> **YOUR INSTRUCTIONS**:
Could you write the entries out again, exactly as they are?

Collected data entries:
»»

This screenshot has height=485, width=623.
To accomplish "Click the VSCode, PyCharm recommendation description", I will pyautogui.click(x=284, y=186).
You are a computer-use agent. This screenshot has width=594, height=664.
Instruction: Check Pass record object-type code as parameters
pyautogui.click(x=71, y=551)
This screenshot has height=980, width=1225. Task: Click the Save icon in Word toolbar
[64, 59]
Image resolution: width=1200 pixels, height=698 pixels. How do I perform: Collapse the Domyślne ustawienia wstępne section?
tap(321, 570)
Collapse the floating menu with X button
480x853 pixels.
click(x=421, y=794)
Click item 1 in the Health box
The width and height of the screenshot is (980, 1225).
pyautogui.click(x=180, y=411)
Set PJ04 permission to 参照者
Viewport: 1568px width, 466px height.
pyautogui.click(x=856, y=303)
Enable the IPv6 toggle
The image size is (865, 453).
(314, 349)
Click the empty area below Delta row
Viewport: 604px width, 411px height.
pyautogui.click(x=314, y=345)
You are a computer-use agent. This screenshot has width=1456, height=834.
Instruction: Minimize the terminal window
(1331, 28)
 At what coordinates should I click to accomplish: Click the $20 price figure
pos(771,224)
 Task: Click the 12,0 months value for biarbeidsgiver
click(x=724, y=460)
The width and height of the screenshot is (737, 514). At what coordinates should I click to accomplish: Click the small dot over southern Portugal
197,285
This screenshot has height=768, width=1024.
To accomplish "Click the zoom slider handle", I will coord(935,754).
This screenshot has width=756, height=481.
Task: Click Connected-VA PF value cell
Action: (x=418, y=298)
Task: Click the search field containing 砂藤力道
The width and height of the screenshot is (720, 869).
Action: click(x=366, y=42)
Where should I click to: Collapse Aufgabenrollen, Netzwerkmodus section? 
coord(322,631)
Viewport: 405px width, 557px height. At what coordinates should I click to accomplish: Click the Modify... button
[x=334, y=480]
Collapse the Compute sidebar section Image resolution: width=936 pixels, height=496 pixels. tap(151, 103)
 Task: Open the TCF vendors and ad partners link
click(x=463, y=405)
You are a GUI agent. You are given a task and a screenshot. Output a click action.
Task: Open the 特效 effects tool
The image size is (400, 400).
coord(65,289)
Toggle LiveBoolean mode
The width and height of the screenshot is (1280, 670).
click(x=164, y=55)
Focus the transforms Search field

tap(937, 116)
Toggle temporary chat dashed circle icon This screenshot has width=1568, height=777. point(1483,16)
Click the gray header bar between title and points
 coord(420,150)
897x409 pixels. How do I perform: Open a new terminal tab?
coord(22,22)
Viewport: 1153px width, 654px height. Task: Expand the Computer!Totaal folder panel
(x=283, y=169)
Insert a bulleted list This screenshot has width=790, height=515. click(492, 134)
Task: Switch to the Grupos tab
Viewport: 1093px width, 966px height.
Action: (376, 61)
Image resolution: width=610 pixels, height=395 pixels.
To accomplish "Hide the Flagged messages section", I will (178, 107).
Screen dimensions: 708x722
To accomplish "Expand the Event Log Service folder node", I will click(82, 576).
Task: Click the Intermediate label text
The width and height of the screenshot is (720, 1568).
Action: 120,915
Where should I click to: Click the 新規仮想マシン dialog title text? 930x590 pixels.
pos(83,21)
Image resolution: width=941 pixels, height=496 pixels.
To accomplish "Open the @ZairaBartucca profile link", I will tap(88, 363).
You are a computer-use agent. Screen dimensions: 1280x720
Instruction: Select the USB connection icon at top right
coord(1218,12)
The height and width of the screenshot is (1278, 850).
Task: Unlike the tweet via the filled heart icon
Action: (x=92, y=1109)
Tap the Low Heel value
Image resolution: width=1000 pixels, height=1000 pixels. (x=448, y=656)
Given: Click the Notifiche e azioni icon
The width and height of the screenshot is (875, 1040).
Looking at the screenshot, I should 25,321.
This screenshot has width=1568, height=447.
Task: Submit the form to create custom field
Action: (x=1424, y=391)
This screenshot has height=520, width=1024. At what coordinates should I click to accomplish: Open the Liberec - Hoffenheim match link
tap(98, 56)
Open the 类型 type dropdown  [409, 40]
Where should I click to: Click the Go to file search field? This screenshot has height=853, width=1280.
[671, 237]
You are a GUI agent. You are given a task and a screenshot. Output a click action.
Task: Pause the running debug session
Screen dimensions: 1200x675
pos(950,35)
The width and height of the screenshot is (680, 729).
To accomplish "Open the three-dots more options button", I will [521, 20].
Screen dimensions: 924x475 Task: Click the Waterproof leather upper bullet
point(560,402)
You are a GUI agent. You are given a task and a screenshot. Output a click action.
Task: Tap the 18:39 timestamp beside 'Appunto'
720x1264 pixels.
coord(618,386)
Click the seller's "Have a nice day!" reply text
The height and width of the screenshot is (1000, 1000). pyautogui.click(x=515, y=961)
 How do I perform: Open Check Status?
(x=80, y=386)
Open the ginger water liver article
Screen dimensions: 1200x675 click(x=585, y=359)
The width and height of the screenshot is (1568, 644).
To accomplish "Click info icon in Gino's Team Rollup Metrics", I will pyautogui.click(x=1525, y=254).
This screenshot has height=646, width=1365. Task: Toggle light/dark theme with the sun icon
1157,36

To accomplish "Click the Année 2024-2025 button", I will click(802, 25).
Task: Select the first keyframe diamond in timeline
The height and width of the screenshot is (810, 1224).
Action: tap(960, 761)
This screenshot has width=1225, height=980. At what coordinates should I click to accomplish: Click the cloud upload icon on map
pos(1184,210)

««

> **PROBLEM SOLUTION**:
This screenshot has height=485, width=623.
To accomplish "Click the VSCode, PyCharm recommendation description", I will pyautogui.click(x=284, y=186).
You are a computer-use agent. This screenshot has width=594, height=664.
Instruction: Check Pass record object-type code as parameters
pyautogui.click(x=71, y=551)
This screenshot has height=980, width=1225. Task: Click the Save icon in Word toolbar
[64, 59]
Image resolution: width=1200 pixels, height=698 pixels. How do I perform: Collapse the Domyślne ustawienia wstępne section?
tap(321, 570)
Collapse the floating menu with X button
480x853 pixels.
click(x=421, y=794)
Click item 1 in the Health box
The width and height of the screenshot is (980, 1225).
pyautogui.click(x=180, y=411)
Set PJ04 permission to 参照者
Viewport: 1568px width, 466px height.
pyautogui.click(x=856, y=303)
Enable the IPv6 toggle
The image size is (865, 453).
(314, 349)
Click the empty area below Delta row
Viewport: 604px width, 411px height.
pyautogui.click(x=314, y=345)
You are a computer-use agent. This screenshot has width=1456, height=834.
Instruction: Minimize the terminal window
(1331, 28)
 At what coordinates should I click to accomplish: Click the $20 price figure
pos(771,224)
 Task: Click the 12,0 months value for biarbeidsgiver
click(x=724, y=460)
The width and height of the screenshot is (737, 514). At what coordinates should I click to accomplish: Click the small dot over southern Portugal
197,285
This screenshot has height=768, width=1024.
To accomplish "Click the zoom slider handle", I will coord(935,754).
This screenshot has width=756, height=481.
Task: Click Connected-VA PF value cell
Action: (x=418, y=298)
Task: Click the search field containing 砂藤力道
The width and height of the screenshot is (720, 869).
Action: click(x=366, y=42)
Where should I click to: Collapse Aufgabenrollen, Netzwerkmodus section? 
coord(322,631)
Viewport: 405px width, 557px height. At what coordinates should I click to accomplish: Click the Modify... button
[x=334, y=480]
Collapse the Compute sidebar section Image resolution: width=936 pixels, height=496 pixels. tap(151, 103)
 Task: Open the TCF vendors and ad partners link
click(x=463, y=405)
You are a GUI agent. You are given a task and a screenshot. Output a click action.
Task: Open the 特效 effects tool
The image size is (400, 400).
coord(65,289)
Toggle LiveBoolean mode
The width and height of the screenshot is (1280, 670).
click(x=164, y=55)
Focus the transforms Search field

tap(937, 116)
Toggle temporary chat dashed circle icon This screenshot has width=1568, height=777. point(1483,16)
Click the gray header bar between title and points
 coord(420,150)
897x409 pixels. How do I perform: Open a new terminal tab?
coord(22,22)
Viewport: 1153px width, 654px height. Task: Expand the Computer!Totaal folder panel
(x=283, y=169)
Insert a bulleted list This screenshot has width=790, height=515. click(492, 134)
Task: Switch to the Grupos tab
Viewport: 1093px width, 966px height.
Action: (376, 61)
Image resolution: width=610 pixels, height=395 pixels.
To accomplish "Hide the Flagged messages section", I will (178, 107).
Screen dimensions: 708x722
To accomplish "Expand the Event Log Service folder node", I will click(82, 576).
Task: Click the Intermediate label text
The width and height of the screenshot is (720, 1568).
Action: 120,915
Where should I click to: Click the 新規仮想マシン dialog title text? 930x590 pixels.
pos(83,21)
Image resolution: width=941 pixels, height=496 pixels.
To accomplish "Open the @ZairaBartucca profile link", I will tap(88, 363).
You are a computer-use agent. Screen dimensions: 1280x720
Instruction: Select the USB connection icon at top right
coord(1218,12)
The height and width of the screenshot is (1278, 850).
Task: Unlike the tweet via the filled heart icon
Action: (x=92, y=1109)
Tap the Low Heel value
Image resolution: width=1000 pixels, height=1000 pixels. (x=448, y=656)
Given: Click the Notifiche e azioni icon
The width and height of the screenshot is (875, 1040).
Looking at the screenshot, I should 25,321.
This screenshot has width=1568, height=447.
Task: Submit the form to create custom field
Action: (x=1424, y=391)
This screenshot has height=520, width=1024. At what coordinates should I click to accomplish: Open the Liberec - Hoffenheim match link
tap(98, 56)
Open the 类型 type dropdown  [409, 40]
Where should I click to: Click the Go to file search field? This screenshot has height=853, width=1280.
[671, 237]
You are a GUI agent. You are given a task and a screenshot. Output a click action.
Task: Pause the running debug session
Screen dimensions: 1200x675
pos(950,35)
The width and height of the screenshot is (680, 729).
To accomplish "Open the three-dots more options button", I will [521, 20].
Screen dimensions: 924x475 Task: Click the Waterproof leather upper bullet
point(560,402)
You are a GUI agent. You are given a task and a screenshot. Output a click action.
Task: Tap the 18:39 timestamp beside 'Appunto'
720x1264 pixels.
coord(618,386)
Click the seller's "Have a nice day!" reply text
The height and width of the screenshot is (1000, 1000). pyautogui.click(x=515, y=961)
 How do I perform: Open Check Status?
(x=80, y=386)
Open the ginger water liver article
Screen dimensions: 1200x675 click(x=585, y=359)
The width and height of the screenshot is (1568, 644).
To accomplish "Click info icon in Gino's Team Rollup Metrics", I will pyautogui.click(x=1525, y=254).
This screenshot has height=646, width=1365. Task: Toggle light/dark theme with the sun icon
1157,36

To accomplish "Click the Année 2024-2025 button", I will click(802, 25).
Task: Select the first keyframe diamond in timeline
The height and width of the screenshot is (810, 1224).
Action: tap(960, 761)
This screenshot has width=1225, height=980. At what coordinates should I click to accomplish: Click the cloud upload icon on map
pos(1184,210)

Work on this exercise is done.